Source document START

A 52-year-old woman is evaluated during a follow-up visit. She was discharged from the hospital 3 weeks ago following a small non–ST-elevation myocardial infarction treated with drug-eluting stent placement in the right coronary artery. An echocardiogram obtained during hospitalization showed normal left ventricular function and normal valvular function. Her hospital course was uncomplicated. Since discharge, she has had shortness of breath. Medical history is significant for hyperlipidemia. Medications are aspirin, ticagrelor, lisinopril, metoprolol, and atorvastatin.
On physical examination, vital signs are normal. Oxygen saturation is 99% breathing ambient air. The estimated central venous pressure is normal. Cardiac examination reveals no S3 or murmurs. The lungs are clear to auscultation.
A chest radiograph is normal. An electrocardiogram is unchanged from those obtained in the hospital.
Which of the following is the most likely cause of this patient’s dyspnea?
A. Heart failure
B. In-stent restenosis
C. Stent thrombosis
D. Ticagrelor-mediated side effect
E. Ventricular septal rupture
MKSAP Answer and Critique
The correct answer is D. Ticagrelor-mediated side effect.
Ticagrelor is the most likely cause of dyspnea in this patient with a normal physical examination, no electrocardiographic changes, and normal findings on imaging studies. Ticagrelor is a P2Y12 inhibitor that may be used as a component of dual antiplatelet therapy in select patients with coronary artery disease, including those treated with percutaneous coronary intervention. Dyspnea is a well-recognized side effect of ticagrelor therapy. In clinical trials, 15% to 20% of patients taking ticagrelor experienced dyspnea, although only 5% to 7% required cessation of the drug. In most cases, ticagrelor-mediated dyspnea is self-limited, but it often results in additional testing.

Source document END

▶ **Things to do**:
A. Write out the clinical case again from "On physical examination, vital" through "in the hospital.", swapping "chest radiograph" for "chest x-ray".
B. Carry on with the clinical case about ticagrelor and dyspnea, starting right after its final sentence.

Study material START

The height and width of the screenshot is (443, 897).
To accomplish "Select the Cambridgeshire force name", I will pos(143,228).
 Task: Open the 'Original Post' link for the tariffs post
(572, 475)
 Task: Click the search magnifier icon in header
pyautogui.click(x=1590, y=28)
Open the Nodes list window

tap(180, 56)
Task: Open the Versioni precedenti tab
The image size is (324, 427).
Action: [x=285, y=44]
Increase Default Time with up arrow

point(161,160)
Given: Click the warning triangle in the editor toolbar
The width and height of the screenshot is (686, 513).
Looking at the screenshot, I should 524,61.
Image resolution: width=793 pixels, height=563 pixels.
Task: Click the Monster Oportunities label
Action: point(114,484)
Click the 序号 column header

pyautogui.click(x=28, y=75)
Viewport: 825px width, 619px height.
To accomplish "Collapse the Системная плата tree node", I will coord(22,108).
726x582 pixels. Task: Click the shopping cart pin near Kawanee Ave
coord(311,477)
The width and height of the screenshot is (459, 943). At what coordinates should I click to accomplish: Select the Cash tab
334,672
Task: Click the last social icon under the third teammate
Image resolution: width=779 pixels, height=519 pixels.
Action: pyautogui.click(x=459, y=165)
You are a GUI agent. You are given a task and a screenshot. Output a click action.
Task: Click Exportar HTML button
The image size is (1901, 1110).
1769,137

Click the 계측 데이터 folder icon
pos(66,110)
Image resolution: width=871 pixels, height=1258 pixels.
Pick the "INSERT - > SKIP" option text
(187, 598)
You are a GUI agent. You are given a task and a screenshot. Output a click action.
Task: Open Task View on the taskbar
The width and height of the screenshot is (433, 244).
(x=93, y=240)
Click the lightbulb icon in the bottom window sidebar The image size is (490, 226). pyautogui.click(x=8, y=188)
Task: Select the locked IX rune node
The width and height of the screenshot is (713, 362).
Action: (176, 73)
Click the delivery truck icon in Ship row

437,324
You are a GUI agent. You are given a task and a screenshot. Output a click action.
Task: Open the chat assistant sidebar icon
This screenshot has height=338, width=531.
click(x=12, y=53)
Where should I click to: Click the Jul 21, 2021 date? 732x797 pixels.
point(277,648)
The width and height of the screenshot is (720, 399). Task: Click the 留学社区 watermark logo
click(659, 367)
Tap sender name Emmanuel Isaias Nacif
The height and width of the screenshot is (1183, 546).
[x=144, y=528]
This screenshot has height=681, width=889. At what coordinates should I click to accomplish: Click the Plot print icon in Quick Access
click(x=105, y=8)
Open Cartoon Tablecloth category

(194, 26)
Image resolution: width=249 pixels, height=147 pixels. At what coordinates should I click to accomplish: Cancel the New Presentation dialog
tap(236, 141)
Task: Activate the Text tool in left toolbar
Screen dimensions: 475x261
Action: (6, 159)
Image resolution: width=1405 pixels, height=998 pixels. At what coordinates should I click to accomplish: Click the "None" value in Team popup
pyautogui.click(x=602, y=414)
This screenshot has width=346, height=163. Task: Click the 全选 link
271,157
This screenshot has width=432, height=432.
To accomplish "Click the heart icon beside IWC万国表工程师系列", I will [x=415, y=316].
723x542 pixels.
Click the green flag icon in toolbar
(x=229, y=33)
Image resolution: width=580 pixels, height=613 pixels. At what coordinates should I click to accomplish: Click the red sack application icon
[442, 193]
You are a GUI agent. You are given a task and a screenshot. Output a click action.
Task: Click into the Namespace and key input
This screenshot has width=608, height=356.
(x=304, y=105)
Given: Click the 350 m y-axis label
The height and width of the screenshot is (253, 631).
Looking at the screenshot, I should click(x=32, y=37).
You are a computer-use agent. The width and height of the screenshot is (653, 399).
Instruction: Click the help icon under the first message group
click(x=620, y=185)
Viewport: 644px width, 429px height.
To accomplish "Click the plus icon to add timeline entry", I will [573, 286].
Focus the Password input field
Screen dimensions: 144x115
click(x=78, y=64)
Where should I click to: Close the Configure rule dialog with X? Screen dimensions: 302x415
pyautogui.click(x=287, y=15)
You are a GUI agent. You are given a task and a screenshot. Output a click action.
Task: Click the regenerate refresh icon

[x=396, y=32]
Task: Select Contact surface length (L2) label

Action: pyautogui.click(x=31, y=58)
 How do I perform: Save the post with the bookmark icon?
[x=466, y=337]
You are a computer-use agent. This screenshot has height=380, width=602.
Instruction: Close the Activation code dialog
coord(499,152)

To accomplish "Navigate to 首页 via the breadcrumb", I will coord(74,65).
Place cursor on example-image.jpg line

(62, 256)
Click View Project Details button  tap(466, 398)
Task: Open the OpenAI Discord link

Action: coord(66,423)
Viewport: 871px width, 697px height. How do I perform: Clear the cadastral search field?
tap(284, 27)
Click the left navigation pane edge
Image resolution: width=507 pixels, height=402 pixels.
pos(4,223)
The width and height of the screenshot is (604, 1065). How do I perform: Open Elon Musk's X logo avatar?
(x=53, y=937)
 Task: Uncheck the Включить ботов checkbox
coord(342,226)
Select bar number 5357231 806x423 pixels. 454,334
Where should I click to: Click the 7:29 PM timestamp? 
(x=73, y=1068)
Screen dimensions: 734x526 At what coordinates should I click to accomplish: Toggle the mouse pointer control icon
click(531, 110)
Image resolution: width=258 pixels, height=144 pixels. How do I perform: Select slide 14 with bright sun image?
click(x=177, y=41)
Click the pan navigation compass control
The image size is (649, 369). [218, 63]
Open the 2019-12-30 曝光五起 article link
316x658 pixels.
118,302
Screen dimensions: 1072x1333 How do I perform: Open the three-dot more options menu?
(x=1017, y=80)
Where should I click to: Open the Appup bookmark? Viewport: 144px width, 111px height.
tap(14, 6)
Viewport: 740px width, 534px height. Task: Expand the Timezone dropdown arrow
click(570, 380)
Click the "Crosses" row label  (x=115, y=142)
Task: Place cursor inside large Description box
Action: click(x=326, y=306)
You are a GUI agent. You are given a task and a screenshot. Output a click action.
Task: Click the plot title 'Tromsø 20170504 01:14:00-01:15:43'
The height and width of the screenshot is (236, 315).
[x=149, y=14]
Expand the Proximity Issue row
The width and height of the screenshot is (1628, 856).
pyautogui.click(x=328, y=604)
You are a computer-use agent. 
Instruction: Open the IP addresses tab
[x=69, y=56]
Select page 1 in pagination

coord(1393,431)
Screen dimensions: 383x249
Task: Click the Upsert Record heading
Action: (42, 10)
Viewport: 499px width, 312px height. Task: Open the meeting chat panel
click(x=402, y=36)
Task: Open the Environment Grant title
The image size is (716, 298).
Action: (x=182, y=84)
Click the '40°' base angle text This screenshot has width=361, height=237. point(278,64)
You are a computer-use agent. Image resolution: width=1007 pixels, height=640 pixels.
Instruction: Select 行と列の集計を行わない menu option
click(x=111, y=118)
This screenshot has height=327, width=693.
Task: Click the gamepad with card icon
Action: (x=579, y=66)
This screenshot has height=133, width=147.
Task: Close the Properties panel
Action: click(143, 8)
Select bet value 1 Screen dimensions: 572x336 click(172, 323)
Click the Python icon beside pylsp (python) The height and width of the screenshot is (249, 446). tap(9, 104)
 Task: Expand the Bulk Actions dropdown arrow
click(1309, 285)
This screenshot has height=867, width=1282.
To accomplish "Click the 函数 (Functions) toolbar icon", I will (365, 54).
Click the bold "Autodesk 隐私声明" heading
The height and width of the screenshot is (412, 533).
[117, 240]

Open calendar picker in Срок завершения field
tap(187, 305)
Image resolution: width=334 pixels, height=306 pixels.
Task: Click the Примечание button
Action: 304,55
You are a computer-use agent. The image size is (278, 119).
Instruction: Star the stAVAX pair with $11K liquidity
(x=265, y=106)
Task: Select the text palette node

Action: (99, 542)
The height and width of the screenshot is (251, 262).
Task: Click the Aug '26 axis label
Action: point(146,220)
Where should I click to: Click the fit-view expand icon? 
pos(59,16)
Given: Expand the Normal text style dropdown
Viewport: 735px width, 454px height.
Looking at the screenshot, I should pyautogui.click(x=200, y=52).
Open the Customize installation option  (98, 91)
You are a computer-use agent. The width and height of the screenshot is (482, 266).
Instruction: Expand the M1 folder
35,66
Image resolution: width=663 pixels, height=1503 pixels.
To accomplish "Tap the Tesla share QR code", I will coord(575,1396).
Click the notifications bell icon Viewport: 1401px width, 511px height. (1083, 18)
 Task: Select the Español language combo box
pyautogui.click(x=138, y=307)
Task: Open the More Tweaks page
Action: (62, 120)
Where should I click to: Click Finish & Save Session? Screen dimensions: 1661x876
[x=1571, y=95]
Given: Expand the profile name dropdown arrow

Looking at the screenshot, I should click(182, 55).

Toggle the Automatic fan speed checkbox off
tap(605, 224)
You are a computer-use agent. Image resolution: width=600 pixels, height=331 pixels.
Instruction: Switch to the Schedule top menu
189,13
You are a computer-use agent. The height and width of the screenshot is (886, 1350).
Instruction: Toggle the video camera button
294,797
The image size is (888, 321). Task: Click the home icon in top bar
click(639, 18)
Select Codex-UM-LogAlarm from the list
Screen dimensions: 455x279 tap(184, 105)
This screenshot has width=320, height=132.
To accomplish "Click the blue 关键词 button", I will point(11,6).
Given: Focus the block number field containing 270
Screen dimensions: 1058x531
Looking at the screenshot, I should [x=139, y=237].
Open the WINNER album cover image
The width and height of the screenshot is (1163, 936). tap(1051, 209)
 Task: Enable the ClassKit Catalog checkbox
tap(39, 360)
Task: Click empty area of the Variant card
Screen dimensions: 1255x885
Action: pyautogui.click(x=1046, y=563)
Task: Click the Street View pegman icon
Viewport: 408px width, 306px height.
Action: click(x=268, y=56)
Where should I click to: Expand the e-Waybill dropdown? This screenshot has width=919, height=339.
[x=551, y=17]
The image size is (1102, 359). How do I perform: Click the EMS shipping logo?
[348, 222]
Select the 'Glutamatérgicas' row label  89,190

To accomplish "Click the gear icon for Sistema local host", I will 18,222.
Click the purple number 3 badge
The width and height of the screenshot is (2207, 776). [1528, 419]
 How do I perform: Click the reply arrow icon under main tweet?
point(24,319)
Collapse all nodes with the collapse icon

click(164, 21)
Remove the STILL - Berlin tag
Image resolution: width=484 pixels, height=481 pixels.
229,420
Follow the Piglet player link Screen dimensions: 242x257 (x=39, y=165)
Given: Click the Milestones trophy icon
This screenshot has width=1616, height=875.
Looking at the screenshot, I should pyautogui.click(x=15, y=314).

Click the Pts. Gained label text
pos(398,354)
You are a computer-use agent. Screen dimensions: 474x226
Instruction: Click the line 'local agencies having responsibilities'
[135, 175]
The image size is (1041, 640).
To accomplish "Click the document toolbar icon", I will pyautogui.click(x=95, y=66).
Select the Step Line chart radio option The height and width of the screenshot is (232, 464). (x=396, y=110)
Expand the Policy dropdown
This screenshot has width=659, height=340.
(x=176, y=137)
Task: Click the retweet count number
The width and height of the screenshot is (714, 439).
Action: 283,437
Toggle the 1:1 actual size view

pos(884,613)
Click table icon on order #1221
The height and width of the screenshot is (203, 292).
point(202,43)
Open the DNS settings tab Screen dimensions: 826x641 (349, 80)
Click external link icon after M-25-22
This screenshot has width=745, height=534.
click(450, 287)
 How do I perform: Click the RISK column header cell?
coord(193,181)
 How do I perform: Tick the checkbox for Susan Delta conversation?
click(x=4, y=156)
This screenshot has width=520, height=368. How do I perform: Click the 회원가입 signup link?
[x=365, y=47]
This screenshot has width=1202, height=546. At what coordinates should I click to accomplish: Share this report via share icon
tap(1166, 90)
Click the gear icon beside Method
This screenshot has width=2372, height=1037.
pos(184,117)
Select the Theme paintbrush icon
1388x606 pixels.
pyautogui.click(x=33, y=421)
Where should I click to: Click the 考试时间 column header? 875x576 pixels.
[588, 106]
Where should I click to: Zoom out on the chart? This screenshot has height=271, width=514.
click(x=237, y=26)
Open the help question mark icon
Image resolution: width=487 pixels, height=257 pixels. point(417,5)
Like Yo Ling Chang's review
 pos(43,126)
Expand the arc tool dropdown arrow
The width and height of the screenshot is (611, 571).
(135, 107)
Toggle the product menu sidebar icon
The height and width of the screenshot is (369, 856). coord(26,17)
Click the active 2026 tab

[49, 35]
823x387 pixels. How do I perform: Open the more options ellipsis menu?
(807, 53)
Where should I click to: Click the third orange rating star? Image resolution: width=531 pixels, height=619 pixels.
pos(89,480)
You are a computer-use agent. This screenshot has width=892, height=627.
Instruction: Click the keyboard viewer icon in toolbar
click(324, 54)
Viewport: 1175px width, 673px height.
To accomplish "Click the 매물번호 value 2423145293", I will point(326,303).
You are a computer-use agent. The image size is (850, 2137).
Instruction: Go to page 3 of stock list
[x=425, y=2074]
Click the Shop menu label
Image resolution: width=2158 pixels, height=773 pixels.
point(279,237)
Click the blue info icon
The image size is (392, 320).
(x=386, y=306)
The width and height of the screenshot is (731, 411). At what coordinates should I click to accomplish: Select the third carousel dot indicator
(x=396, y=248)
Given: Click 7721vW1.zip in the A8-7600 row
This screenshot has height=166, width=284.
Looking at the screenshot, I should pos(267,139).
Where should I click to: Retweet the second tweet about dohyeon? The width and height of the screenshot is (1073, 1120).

Study material END

▶ **Task results**:
A.
On physical examination, vital signs are normal. Oxygen saturation is 99% breathing ambient air. The estimated central venous pressure is normal. Cardiac examination reveals no S3 or murmurs. The lungs are clear to auscultation.
A chest x-ray is normal. An electrocardiogram is unchanged from those obtained in the hospital.

B.
Heart failure can complicate myocardial infarction. In this case, however, the normal findings on physical examination, chest radiograph, and echocardiogram make heart failure an unlikely cause of the patient’s symptoms.
In patients with shortness of breath after myocardial infarction, it is important to rule out complications of recent percutaneous coronary intervention, such as in-stent stenosis and stent thrombosis. Patients with in-stent restenosis will exhibit recurrent signs and symptoms of ischemia, including chest pain and dyspnea; however, in-stent restenosis develops months to years after stent implantation, not weeks. In contrast to in-stent restenosis, stent thrombosis is usually a fulminant event, commonly manifesting as acute myocardial infarction or death. The timing and persistent nature of this patient’s symptoms, coupled with the unchanged electrocardiographic findings, rule out stent thrombosis as a cause of this patient’s symptoms.
Ventricular septal defect (VSD) resulting from rupture of the intraventricular septum is a rare complication of transmural infarction involving the right coronary artery (in which the VSD tends to affect the basal inferior septum) or the left anterior descending artery (in which the VSD is usually located within the apical septum). VSDs typically occur within 3 to 5 days of STEMI presentation. Patients present with worsening heart failure and shock, and a harsh holosystolic murmur may be heard at the left lower sternal border. A small NSTEMI would not result in a VSD, and the laboratory and physical examination findings rule out this diagnosis.
- Dyspnea is a well-recognized and often self-limited side effect of ticagrelor therapy.